→ Your goal:
All entries below are to be set down again, identical to the source.

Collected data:

-------

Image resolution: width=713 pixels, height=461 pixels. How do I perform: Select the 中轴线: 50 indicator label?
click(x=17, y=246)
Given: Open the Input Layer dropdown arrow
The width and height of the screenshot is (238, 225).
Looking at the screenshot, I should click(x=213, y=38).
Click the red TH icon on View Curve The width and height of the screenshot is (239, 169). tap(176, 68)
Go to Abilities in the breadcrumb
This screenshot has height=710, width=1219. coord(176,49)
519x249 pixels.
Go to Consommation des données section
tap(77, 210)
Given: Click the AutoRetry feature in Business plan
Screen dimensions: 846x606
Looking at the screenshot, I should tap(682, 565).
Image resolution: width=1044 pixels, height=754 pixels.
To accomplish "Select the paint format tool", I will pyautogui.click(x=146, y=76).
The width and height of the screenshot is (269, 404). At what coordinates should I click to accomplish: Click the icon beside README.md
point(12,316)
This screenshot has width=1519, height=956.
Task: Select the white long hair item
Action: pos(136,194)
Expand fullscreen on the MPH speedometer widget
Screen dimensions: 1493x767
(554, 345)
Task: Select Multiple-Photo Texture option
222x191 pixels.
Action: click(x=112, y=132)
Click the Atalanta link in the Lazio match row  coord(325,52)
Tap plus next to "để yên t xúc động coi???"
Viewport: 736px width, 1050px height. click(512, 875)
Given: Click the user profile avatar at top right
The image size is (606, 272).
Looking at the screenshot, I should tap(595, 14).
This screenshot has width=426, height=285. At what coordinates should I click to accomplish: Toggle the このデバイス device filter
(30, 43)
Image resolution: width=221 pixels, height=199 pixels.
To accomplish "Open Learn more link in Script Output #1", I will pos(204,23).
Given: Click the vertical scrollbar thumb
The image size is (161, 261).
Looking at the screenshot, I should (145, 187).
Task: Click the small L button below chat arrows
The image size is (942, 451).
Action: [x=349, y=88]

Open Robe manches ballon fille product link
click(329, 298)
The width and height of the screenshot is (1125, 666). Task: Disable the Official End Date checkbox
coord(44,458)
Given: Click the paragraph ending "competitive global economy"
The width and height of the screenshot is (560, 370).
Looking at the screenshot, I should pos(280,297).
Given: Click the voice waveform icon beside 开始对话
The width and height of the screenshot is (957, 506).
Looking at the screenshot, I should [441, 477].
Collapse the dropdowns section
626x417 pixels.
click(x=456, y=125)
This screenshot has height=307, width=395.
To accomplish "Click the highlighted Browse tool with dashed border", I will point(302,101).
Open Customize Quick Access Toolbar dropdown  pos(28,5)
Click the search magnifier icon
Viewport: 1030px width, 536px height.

-------

→ Finished task:
Image resolution: width=713 pixels, height=461 pixels. How do I perform: Select the 中轴线: 50 indicator label?
click(x=17, y=246)
Given: Open the Input Layer dropdown arrow
The width and height of the screenshot is (238, 225).
Looking at the screenshot, I should click(x=213, y=38).
Click the red TH icon on View Curve The width and height of the screenshot is (239, 169). tap(176, 68)
Go to Abilities in the breadcrumb
This screenshot has height=710, width=1219. coord(176,49)
519x249 pixels.
Go to Consommation des données section
tap(77, 210)
Given: Click the AutoRetry feature in Business plan
Screen dimensions: 846x606
Looking at the screenshot, I should tap(682, 565).
Image resolution: width=1044 pixels, height=754 pixels.
To accomplish "Select the paint format tool", I will pyautogui.click(x=146, y=76).
The width and height of the screenshot is (269, 404). At what coordinates should I click to accomplish: Click the icon beside README.md
point(12,316)
This screenshot has width=1519, height=956.
Task: Select the white long hair item
Action: pos(136,194)
Expand fullscreen on the MPH speedometer widget
Screen dimensions: 1493x767
(554, 345)
Task: Select Multiple-Photo Texture option
222x191 pixels.
Action: click(x=112, y=132)
Click the Atalanta link in the Lazio match row  coord(325,52)
Tap plus next to "để yên t xúc động coi???"
Viewport: 736px width, 1050px height. click(512, 875)
Given: Click the user profile avatar at top right
The image size is (606, 272).
Looking at the screenshot, I should tap(595, 14).
This screenshot has width=426, height=285. At what coordinates should I click to accomplish: Toggle the このデバイス device filter
(30, 43)
Image resolution: width=221 pixels, height=199 pixels.
To accomplish "Open Learn more link in Script Output #1", I will pos(204,23).
Given: Click the vertical scrollbar thumb
The image size is (161, 261).
Looking at the screenshot, I should (145, 187).
Task: Click the small L button below chat arrows
The image size is (942, 451).
Action: [x=349, y=88]

Open Robe manches ballon fille product link
click(329, 298)
The width and height of the screenshot is (1125, 666). Task: Disable the Official End Date checkbox
coord(44,458)
Given: Click the paragraph ending "competitive global economy"
The width and height of the screenshot is (560, 370).
Looking at the screenshot, I should pos(280,297).
Given: Click the voice waveform icon beside 开始对话
The width and height of the screenshot is (957, 506).
Looking at the screenshot, I should [441, 477].
Collapse the dropdowns section
626x417 pixels.
click(x=456, y=125)
This screenshot has height=307, width=395.
To accomplish "Click the highlighted Browse tool with dashed border", I will point(302,101).
Open Customize Quick Access Toolbar dropdown  pos(28,5)
Click the search magnifier icon
Viewport: 1030px width, 536px height.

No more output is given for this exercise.